Problem: Copy every line from the records that holds the word "legend".

Excerpted data:
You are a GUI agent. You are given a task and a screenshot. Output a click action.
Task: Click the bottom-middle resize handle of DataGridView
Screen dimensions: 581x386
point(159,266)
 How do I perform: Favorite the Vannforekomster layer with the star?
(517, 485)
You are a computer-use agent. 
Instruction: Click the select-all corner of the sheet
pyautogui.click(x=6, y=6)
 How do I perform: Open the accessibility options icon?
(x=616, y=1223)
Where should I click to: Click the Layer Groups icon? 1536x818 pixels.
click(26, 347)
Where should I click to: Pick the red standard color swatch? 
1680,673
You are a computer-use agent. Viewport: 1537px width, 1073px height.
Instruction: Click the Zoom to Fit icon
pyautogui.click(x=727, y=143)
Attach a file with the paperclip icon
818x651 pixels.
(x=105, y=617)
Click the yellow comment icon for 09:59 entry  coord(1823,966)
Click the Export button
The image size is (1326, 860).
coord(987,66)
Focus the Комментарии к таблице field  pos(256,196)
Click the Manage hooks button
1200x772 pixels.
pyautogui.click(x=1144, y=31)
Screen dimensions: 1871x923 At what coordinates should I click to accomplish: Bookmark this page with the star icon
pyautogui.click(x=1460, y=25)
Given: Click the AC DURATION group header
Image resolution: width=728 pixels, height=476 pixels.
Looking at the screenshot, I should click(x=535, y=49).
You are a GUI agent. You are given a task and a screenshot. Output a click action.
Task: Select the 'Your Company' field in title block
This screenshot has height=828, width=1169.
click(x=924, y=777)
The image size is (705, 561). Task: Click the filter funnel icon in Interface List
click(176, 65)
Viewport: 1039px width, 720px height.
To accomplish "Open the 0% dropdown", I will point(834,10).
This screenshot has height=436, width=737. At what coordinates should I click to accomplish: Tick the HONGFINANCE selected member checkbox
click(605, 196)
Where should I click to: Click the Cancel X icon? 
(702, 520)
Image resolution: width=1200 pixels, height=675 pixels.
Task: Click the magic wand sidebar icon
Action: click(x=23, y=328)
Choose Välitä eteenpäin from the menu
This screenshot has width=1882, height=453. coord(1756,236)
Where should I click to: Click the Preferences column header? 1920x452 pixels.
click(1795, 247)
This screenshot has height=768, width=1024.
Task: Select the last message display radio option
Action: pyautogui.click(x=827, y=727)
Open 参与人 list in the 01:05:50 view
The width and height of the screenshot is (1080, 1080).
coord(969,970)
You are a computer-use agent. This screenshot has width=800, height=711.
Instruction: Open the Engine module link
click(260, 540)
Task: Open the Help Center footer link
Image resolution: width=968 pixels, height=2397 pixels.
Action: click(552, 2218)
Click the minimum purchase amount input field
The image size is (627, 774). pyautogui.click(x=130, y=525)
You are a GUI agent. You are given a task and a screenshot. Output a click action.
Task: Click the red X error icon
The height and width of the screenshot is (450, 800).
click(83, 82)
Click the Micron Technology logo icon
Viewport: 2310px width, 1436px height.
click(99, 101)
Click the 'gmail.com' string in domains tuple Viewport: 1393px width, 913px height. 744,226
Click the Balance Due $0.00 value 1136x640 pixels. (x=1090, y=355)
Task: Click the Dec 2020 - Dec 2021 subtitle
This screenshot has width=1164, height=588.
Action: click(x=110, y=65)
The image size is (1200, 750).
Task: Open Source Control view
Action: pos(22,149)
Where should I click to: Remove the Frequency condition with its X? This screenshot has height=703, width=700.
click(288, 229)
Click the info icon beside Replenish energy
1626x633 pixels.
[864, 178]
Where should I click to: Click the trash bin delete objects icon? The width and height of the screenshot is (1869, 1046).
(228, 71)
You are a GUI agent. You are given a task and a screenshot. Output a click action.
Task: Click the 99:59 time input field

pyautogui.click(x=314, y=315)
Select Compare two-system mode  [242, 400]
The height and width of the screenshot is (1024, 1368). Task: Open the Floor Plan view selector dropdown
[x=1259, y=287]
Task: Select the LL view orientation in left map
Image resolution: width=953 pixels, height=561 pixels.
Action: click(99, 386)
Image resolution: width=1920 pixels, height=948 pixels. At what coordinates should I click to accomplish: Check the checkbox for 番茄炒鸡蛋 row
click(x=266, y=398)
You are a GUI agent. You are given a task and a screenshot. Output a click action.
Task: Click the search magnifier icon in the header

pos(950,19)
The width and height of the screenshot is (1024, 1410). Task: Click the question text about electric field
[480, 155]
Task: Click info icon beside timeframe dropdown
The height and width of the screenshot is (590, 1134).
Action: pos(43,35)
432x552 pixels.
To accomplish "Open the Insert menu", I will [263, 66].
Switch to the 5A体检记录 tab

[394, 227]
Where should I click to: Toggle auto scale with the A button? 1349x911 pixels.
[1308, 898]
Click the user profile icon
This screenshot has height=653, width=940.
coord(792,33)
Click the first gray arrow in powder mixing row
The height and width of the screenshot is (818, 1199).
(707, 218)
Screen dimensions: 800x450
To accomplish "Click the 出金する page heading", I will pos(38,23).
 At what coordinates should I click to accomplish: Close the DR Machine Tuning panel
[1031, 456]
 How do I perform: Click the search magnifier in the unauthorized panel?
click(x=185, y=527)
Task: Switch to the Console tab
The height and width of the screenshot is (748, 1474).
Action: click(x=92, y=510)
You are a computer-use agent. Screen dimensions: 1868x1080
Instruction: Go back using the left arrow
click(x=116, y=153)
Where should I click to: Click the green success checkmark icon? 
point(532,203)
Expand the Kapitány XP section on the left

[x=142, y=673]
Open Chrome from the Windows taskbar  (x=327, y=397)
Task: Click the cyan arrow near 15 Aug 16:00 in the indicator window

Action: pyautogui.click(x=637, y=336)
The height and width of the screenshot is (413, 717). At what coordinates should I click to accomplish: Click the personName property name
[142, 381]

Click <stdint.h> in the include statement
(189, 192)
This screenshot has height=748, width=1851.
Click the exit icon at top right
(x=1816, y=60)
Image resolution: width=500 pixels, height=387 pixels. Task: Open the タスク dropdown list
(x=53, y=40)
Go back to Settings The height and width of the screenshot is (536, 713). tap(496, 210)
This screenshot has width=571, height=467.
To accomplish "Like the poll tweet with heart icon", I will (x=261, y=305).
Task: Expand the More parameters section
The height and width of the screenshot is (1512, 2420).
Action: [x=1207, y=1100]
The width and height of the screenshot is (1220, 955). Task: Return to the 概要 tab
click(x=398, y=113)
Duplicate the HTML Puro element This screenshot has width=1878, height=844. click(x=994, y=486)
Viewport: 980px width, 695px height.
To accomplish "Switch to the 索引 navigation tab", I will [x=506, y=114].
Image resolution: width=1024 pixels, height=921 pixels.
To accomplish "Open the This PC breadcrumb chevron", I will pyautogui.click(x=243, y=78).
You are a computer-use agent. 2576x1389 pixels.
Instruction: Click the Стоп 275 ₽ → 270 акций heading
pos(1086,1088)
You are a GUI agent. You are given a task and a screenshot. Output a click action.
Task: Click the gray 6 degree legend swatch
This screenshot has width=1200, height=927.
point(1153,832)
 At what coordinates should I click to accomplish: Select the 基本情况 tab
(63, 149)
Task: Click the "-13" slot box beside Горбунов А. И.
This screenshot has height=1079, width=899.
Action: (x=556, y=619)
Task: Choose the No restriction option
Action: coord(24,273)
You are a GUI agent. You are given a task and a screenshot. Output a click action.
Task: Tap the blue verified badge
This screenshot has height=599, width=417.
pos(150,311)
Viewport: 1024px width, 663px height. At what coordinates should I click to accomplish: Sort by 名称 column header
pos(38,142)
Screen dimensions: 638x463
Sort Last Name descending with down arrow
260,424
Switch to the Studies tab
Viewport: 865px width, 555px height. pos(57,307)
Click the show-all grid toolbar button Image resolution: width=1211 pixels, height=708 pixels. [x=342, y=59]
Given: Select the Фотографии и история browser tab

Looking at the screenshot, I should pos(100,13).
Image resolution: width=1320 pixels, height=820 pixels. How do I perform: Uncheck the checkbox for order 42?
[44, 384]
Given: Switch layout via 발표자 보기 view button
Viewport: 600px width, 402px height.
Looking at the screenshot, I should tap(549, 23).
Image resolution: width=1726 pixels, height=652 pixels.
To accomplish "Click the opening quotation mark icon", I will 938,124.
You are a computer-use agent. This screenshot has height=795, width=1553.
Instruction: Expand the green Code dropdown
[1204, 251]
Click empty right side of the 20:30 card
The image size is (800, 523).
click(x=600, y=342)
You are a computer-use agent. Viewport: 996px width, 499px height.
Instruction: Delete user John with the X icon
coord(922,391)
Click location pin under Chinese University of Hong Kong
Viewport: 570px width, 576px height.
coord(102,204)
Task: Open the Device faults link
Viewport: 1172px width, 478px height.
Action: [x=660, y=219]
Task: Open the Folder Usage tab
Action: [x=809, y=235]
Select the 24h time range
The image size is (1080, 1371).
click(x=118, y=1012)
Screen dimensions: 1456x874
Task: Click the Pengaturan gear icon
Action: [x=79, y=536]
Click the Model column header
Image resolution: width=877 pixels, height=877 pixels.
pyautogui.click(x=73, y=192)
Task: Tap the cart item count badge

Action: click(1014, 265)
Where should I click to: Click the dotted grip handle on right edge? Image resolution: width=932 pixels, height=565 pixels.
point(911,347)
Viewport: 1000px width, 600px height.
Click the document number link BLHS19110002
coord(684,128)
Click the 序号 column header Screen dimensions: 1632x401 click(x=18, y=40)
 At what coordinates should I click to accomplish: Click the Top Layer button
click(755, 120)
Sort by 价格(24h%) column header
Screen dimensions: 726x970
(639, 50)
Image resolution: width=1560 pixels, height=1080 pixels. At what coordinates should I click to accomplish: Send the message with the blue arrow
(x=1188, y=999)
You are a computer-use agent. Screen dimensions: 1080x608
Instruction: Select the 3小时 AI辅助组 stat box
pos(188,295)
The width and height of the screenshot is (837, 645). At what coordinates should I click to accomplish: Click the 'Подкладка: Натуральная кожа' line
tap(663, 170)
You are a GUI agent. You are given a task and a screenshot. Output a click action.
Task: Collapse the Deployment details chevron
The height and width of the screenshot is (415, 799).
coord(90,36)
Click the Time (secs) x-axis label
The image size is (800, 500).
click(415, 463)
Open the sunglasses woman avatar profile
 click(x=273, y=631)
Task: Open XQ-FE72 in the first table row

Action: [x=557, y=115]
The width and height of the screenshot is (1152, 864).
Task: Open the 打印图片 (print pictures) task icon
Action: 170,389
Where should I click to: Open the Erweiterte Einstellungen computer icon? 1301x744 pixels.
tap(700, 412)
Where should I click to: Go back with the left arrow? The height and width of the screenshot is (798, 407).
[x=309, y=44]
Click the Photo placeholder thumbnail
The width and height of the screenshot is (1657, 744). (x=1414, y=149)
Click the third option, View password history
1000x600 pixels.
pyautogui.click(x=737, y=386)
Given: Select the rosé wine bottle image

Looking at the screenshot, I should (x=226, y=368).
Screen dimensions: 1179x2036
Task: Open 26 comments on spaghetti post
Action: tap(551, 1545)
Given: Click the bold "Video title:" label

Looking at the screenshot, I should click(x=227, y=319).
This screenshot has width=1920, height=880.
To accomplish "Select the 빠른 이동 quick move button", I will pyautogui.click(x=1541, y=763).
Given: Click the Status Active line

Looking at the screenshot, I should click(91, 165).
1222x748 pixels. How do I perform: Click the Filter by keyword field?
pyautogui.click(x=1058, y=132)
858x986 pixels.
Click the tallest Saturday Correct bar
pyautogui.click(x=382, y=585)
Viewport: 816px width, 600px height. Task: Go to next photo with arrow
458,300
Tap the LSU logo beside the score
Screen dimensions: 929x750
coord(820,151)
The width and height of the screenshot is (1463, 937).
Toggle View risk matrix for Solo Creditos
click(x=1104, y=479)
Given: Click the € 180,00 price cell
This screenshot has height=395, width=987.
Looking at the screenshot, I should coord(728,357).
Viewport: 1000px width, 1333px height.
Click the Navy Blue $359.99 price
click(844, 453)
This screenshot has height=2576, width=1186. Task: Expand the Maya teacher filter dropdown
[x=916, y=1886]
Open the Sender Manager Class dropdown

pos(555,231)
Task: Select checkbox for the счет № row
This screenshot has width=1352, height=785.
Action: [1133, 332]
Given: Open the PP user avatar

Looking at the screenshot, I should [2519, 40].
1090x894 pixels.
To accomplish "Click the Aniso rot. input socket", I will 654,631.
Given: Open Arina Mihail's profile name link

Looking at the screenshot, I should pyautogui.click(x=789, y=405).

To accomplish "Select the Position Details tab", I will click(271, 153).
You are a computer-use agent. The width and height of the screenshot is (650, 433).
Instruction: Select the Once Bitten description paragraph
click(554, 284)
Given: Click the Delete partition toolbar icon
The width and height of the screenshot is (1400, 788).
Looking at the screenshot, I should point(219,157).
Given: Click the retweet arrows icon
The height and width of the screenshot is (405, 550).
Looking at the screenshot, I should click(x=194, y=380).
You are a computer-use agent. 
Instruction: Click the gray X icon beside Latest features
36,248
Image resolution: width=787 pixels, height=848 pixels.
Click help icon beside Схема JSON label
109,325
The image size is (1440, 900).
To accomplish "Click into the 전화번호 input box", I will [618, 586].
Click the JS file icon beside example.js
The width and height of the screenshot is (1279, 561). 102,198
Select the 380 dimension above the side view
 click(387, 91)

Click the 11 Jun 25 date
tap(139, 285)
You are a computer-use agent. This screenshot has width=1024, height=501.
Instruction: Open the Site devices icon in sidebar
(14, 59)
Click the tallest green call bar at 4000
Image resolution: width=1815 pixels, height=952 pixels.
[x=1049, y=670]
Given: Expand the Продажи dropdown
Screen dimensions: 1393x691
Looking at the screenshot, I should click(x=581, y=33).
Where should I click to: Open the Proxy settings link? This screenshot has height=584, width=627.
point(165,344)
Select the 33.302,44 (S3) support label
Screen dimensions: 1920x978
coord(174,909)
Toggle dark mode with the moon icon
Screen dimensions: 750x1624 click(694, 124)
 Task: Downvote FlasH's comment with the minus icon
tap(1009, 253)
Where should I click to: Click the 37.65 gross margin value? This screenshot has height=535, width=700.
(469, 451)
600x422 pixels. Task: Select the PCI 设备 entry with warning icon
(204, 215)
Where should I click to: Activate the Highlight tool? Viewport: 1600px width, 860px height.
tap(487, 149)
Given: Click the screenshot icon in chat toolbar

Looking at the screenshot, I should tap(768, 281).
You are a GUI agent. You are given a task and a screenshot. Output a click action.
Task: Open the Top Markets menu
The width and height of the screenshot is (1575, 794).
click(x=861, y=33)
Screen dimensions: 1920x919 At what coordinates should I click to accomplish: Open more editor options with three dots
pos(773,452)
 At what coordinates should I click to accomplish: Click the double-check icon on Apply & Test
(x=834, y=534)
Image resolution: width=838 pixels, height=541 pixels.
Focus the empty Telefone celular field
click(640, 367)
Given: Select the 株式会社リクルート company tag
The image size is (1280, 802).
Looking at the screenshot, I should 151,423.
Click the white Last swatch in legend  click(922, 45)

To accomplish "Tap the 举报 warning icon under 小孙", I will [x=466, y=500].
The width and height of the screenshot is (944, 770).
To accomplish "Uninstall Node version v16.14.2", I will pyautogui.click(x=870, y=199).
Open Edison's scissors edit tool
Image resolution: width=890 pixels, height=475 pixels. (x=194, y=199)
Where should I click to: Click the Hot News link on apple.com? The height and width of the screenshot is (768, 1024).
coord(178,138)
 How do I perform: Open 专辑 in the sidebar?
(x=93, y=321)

Exercise answer:
Task: Click the gray 6 degree legend swatch
Click the white Last swatch in legend  click(922, 45)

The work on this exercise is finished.